Exercise aim ::
Copy every line below that contains the word "next".

Recorded data ::
↓

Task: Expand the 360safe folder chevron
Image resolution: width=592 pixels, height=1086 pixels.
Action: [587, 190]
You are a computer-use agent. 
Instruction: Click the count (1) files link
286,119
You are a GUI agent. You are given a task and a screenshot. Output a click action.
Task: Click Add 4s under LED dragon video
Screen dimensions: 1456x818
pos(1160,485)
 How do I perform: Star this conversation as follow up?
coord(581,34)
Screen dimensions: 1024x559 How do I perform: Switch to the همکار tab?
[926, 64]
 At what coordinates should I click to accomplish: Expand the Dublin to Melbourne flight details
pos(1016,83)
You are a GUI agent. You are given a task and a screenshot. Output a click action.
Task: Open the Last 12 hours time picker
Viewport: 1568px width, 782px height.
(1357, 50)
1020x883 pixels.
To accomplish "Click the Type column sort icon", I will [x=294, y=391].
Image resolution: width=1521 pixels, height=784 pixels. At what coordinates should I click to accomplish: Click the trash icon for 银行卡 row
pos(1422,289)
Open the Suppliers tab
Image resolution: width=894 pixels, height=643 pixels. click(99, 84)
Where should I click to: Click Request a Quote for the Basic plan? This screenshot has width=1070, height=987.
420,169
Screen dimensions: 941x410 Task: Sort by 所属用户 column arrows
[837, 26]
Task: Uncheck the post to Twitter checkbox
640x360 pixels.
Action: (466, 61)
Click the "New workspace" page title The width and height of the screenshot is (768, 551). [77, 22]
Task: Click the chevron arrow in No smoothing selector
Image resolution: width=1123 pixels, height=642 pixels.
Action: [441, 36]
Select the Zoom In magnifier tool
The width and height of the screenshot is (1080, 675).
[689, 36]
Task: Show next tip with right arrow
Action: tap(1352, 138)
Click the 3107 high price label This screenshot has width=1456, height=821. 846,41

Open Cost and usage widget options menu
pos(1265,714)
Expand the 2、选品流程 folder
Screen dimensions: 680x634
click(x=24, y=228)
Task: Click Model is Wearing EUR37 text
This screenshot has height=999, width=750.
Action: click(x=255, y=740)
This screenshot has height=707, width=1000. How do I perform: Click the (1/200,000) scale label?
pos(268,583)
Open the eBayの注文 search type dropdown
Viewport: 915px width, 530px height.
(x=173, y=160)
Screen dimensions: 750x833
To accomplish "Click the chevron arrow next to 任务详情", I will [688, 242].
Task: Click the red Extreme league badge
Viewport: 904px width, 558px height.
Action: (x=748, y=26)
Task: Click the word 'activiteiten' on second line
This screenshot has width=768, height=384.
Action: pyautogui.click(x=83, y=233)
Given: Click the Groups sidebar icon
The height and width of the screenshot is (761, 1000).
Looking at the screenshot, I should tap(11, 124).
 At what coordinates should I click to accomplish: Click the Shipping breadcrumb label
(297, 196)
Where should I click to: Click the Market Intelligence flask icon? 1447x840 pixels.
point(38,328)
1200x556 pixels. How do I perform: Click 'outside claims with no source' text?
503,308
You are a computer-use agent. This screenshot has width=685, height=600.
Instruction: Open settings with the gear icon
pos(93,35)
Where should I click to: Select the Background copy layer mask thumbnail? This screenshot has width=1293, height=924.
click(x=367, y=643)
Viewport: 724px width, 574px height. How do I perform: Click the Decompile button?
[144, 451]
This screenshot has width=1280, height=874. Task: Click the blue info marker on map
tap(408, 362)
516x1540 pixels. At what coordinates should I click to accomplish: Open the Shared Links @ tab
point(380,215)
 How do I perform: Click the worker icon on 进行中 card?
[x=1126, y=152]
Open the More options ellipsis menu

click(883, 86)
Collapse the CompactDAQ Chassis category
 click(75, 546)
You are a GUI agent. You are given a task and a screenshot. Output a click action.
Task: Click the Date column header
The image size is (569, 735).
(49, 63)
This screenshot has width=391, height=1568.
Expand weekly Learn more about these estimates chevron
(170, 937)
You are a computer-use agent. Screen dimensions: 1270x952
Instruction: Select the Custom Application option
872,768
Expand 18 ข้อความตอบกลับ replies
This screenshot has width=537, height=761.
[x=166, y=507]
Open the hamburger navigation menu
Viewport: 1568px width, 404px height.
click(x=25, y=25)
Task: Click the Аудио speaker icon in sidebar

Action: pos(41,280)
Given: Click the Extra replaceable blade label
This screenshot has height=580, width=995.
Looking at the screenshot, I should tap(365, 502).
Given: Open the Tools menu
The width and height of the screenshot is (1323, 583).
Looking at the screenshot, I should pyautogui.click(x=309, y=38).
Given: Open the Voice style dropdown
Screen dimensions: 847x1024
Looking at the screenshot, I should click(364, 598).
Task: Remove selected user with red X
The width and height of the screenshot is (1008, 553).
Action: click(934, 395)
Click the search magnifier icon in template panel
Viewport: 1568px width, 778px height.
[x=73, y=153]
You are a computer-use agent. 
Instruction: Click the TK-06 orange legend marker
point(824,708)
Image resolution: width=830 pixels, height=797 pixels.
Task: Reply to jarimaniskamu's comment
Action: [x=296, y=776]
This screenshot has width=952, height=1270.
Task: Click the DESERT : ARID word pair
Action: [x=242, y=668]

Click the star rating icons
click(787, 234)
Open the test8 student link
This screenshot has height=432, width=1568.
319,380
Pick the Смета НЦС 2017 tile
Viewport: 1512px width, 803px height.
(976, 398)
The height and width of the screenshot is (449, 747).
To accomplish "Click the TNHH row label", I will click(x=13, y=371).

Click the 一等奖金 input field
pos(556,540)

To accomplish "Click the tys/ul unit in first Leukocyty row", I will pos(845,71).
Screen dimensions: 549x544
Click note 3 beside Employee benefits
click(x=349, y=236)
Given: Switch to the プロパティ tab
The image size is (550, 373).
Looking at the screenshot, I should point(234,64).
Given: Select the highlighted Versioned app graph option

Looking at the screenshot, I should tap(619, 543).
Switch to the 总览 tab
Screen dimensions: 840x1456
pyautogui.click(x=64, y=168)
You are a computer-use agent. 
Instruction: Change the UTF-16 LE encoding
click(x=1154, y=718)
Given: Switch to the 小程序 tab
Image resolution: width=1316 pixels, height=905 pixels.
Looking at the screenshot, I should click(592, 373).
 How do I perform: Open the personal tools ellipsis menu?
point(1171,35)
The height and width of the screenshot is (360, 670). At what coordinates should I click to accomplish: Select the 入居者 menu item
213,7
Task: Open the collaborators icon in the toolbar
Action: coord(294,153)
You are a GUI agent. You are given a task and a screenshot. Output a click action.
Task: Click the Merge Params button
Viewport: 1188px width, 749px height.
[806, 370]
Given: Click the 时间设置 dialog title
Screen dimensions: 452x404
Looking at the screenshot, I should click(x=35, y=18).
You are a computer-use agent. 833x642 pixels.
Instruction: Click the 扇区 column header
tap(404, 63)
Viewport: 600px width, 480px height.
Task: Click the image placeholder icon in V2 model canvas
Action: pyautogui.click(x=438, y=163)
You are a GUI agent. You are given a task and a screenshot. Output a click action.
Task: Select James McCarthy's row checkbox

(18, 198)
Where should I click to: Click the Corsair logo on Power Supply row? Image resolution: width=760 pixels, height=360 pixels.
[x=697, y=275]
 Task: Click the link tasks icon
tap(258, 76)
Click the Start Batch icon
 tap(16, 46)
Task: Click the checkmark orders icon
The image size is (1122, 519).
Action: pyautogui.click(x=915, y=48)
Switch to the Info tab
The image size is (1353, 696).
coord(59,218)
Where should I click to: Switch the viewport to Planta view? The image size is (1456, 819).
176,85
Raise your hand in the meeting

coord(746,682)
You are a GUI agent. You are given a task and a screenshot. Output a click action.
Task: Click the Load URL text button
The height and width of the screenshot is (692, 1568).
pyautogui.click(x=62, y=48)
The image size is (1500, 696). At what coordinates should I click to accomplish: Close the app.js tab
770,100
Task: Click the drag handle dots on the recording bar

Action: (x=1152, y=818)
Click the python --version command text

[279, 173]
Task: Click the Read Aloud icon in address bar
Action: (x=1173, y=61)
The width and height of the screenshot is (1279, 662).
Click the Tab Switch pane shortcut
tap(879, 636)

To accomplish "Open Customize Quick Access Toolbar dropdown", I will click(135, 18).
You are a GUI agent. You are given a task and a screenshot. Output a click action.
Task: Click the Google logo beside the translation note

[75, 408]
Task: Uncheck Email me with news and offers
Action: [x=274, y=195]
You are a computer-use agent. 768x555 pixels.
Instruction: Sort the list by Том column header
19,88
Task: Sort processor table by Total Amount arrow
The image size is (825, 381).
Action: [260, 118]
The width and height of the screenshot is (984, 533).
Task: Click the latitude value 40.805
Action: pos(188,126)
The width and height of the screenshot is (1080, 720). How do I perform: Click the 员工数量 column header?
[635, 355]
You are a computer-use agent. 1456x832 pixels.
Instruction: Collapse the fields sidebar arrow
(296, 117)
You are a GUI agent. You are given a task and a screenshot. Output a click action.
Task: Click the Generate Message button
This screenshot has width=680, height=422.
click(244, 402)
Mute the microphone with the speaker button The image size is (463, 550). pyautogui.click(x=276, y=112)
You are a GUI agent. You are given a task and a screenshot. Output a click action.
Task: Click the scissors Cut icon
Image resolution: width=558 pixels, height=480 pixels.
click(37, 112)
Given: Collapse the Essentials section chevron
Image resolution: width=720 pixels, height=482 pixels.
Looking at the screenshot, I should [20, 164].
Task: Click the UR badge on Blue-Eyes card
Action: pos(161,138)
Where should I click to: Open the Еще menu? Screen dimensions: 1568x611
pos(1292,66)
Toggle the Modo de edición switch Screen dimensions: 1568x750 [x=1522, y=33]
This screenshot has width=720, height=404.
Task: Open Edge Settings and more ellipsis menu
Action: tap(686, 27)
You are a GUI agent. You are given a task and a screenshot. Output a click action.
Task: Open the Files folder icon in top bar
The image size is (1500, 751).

↑

Finished task ::
Task: Show next tip with right arrow
To accomplish "Click the chevron arrow next to 任务详情", I will [688, 242].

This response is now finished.